Acórdão do Tribunal da Relação de Lisboa
Processo:
0045932
Nº Convencional: JTRL00000979
Relator: ANTONIO ABRANCHES MARTINS
Descritores: RESTITUIÇÃO PROVISÓRIA DE POSSE
PROVA
FUNDAMENTAÇÃO
NULIDADE
Nº do Documento: RP199204020045932
Data do Acordão: 04/02/1992
Votação: UNANIMIDADE
Tribunal Recurso: T CIV LISBOA 4J
Processo no Tribunal Recurso: 6108/89
Data: 07/06/1989
Texto Integral: N
Privacidade: 1
Meio Processual: AGRAVO.
Decisão: NEGADO PROVIMENTO.
Área Temática: DIR PROC CIV - PROCED CAUT.

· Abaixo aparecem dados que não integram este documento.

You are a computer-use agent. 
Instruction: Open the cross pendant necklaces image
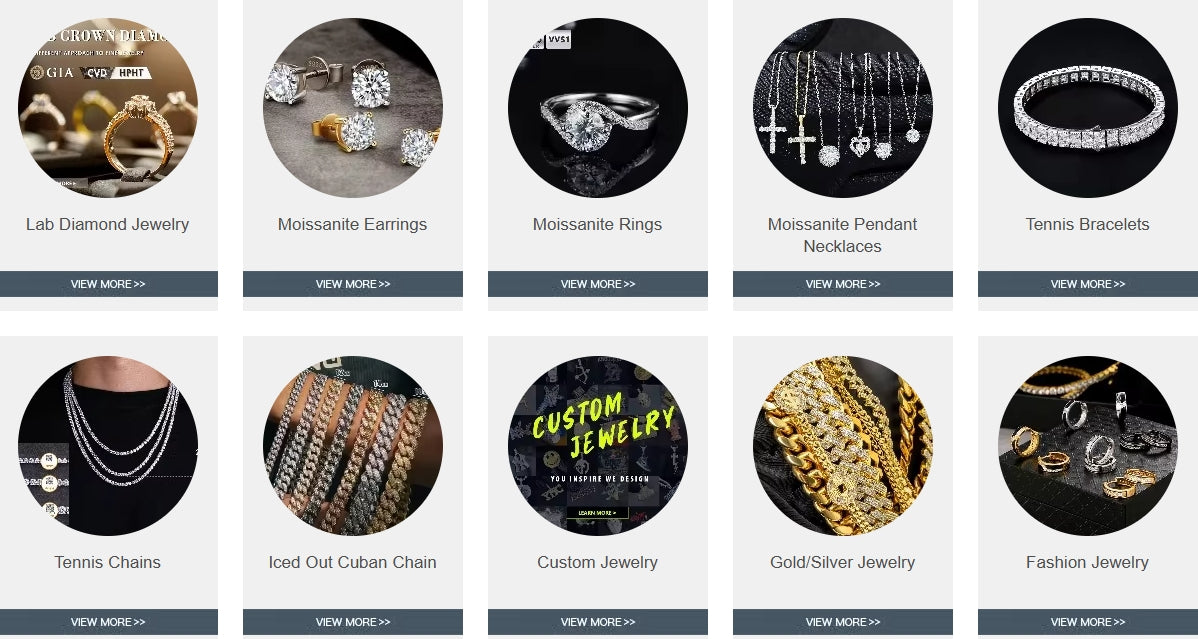(843, 108)
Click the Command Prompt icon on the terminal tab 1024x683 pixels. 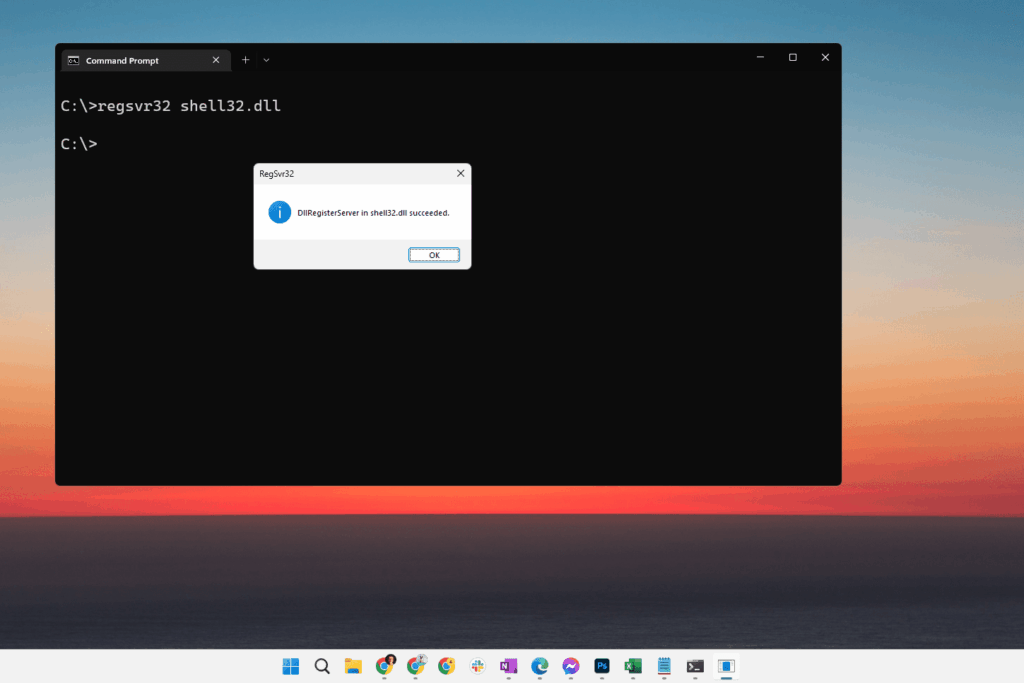73,59
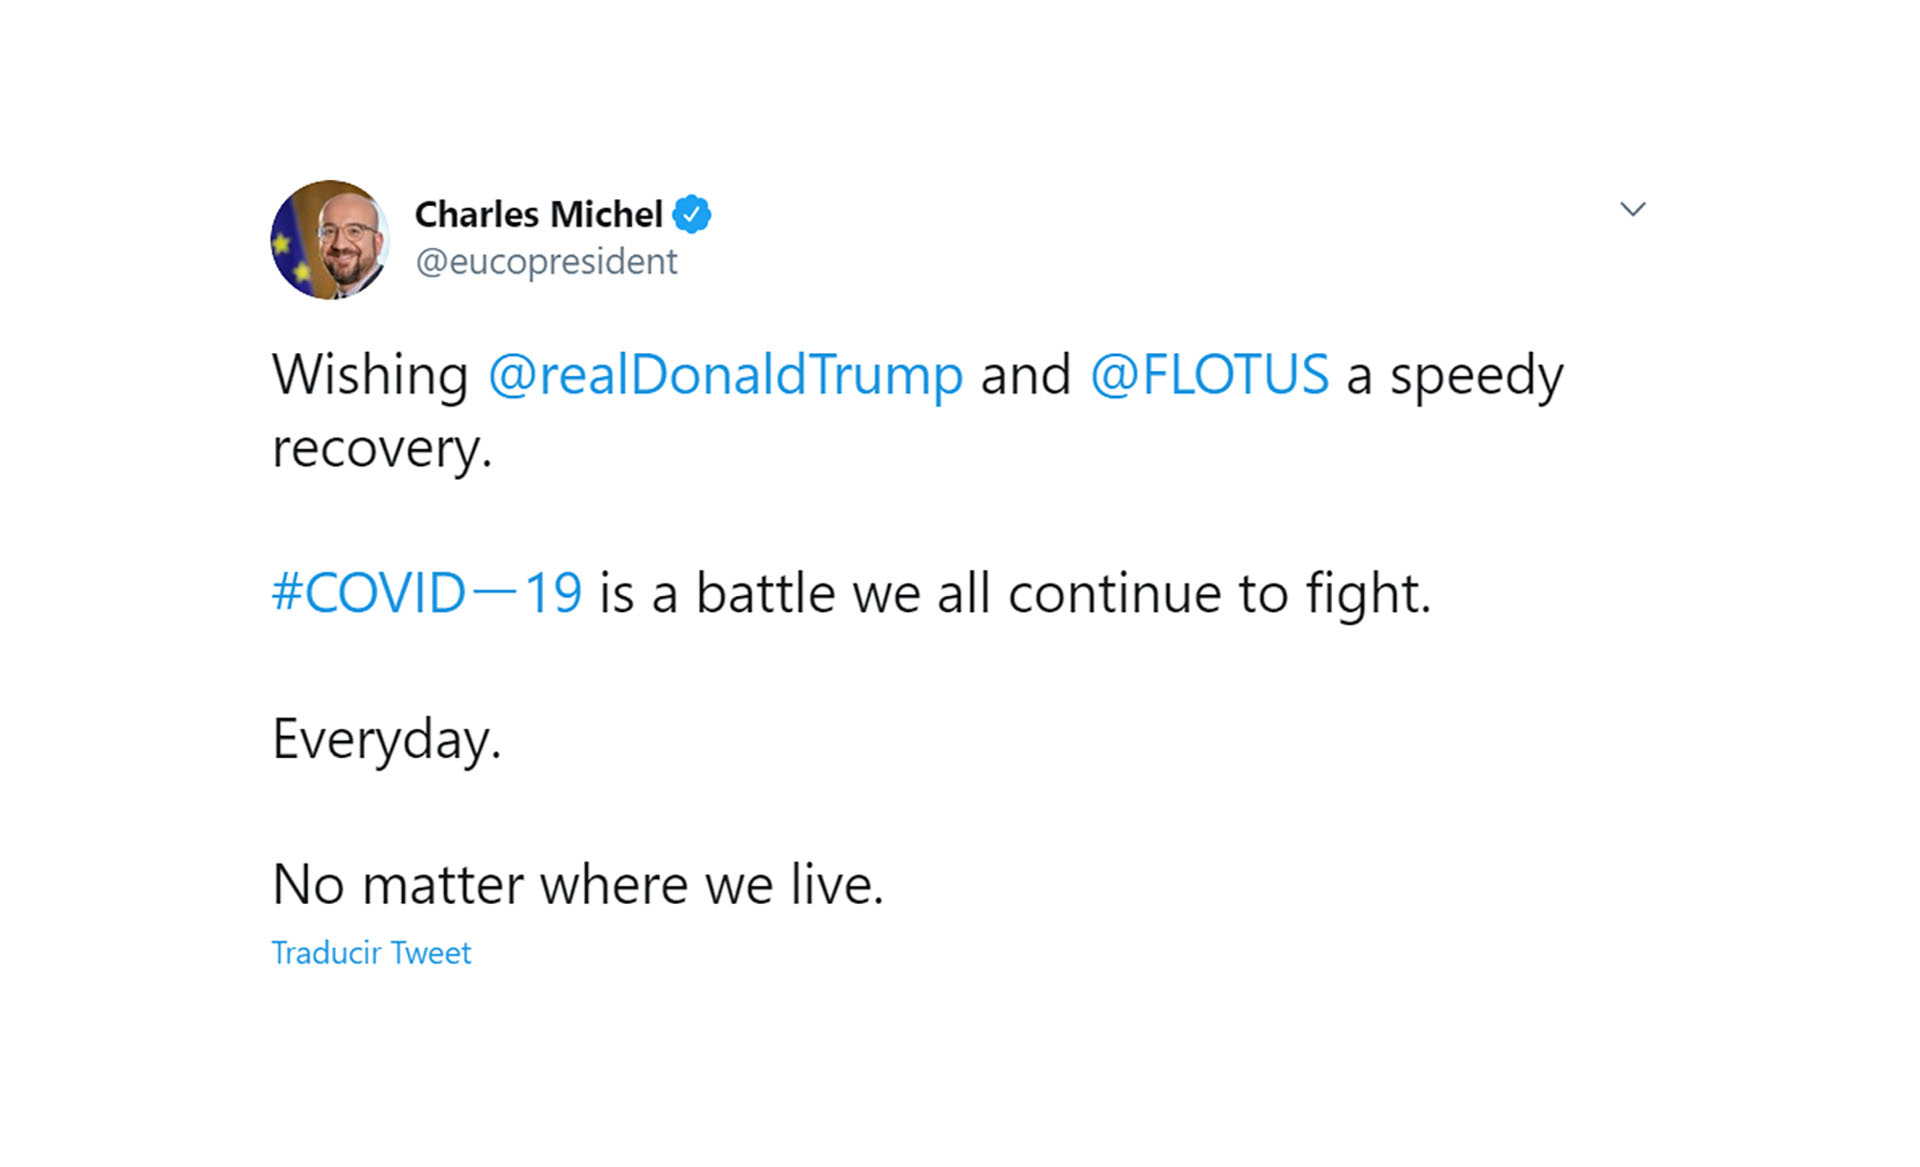Open the @realDonaldTrump mention
The image size is (1920, 1167).
click(x=725, y=376)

Legislação Nacional: CPC67 ART304 N3 ART381 ART401 N2 ART406 N4 ART427 N1 ART638 N1 ART653 N2 N3 ART661 ART666 ART668 N1 E ART712 N3.
CCIV66 ART10.
Jurisprudência Nacional: AC STJ DE 1972/06/14 IN BMJ N218 PAG208.
Sumário: I - Na restitução provisória de posse, logo que termine a produção de prova, deve o tribunal declarar os factos que julga provados, especificando os fundamentos das respostas positivas e apenas destas.
II - É suficiente a especificação que refere ter a convicção sido fundada nos depoimentos de certas testemunhas, tanto mais se estas, ao identificarem-se, deram elementos que as permitem relacionar com a matéria em discussão.
III - O disposto no artigo 406 do Código de Processo Civil não se aplica a restituição provisória de posse.
IV - A mera divergência de palavras entre o pedido e o decidido, se se respeitar aquele não traduz nulidade, mormente a de condenação para além do pedido.